News and notes from Reston (tm).

Tuesday, March 10, 2020

Not-So-Hot Zone: Reston Has First Potential Brush With Coronavirus, And Of Course It Involves Golf

We here in Reston know our infectious diseases, including the one so nice they named it after our plastic fantastic planned community. Now, as the coronavirus continues its (legitimately frightening) progression around the globe, it's hardly surprising there's a potential Reston connection. But unlike Ebola, this one doesn't evolve monkeys, but (shudder) a Marylander. And, of course, golf.

You see, more than 500 members of Christ Church in Georgetown who were asked to self-quarantine after the rector and organist were diagnosed with COVID-19, have mostly complied--mostly. Give us some not-at-all-alarming blockquote, BFFs at the Washington Post:

Although most parishioners appear to be taking the self-quarantining guidelines seriously, [one Marylander] was struck by another piece of advice: Don’t panic.

On Monday, he went golfing in Reston, Va., keeping a club’s distance away from friends and riding his cart solo on the course. He planned to contact a doctor, but felt no symptoms, he said.

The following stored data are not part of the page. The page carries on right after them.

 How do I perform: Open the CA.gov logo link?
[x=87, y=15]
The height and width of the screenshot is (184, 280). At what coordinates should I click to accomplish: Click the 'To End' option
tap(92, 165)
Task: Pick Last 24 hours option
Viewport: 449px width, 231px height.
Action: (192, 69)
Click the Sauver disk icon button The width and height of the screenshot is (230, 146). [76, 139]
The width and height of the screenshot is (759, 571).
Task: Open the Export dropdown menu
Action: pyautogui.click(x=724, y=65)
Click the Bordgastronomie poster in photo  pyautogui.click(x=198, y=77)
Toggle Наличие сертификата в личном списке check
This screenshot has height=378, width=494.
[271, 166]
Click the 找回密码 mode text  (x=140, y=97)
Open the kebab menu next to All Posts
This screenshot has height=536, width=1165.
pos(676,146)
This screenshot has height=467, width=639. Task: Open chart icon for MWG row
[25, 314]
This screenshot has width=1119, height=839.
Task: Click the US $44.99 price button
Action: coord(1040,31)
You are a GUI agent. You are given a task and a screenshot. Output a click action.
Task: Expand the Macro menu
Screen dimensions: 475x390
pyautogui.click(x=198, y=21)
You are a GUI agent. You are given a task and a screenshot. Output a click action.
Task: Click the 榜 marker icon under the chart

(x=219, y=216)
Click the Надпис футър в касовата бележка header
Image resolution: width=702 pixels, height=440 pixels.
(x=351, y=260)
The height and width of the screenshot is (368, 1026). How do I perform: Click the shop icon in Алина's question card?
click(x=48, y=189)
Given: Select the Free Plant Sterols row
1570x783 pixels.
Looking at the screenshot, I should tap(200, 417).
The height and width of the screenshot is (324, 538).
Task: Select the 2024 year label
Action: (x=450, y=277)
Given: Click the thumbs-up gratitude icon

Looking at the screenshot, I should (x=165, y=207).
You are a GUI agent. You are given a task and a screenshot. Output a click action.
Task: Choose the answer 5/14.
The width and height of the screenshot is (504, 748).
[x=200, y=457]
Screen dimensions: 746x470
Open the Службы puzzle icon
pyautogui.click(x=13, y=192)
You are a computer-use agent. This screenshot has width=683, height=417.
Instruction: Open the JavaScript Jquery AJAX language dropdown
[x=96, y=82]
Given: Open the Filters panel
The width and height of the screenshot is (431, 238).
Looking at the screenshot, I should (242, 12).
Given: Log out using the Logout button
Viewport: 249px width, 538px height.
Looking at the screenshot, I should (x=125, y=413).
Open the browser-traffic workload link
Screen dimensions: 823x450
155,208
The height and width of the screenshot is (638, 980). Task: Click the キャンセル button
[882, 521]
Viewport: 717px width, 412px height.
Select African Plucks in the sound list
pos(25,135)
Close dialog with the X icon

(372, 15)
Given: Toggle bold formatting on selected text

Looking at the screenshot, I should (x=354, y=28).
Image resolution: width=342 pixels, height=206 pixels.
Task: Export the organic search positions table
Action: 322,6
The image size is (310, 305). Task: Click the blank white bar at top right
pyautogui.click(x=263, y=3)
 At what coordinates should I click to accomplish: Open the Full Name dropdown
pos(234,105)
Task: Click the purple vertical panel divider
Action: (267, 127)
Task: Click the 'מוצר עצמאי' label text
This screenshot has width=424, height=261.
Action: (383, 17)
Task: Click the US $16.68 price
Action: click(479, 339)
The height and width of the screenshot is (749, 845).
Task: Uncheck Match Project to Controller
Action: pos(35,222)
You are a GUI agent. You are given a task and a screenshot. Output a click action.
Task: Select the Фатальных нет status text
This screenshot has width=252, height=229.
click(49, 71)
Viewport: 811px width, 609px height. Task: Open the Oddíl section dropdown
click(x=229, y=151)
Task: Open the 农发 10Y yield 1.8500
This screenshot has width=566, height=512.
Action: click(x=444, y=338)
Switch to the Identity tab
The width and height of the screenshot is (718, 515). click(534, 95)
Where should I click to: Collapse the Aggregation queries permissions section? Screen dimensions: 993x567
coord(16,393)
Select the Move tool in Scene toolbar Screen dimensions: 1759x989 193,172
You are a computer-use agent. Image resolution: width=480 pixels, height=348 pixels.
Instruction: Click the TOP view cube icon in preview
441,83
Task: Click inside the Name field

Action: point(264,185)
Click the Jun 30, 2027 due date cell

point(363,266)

“This isn’t the black plague; we are not dropping like flies,” [he] said. “I guess I’ve just been around too long to think we all need to go in shelter mode.”

We're sure that's of great consolation to next lucky golfer who unwittingly rode in the same cart. "We in Reston have every right to be teed off, so to speak, at your behavior," our favorite correspondent, the Peasant From Less Sought After South Reston, says of our (redacted) golfing friend. Given other news of late, we can only hope that the golf course itself doesn't fall prey to the same fate as Reston's ebola monkeyhouse, the end.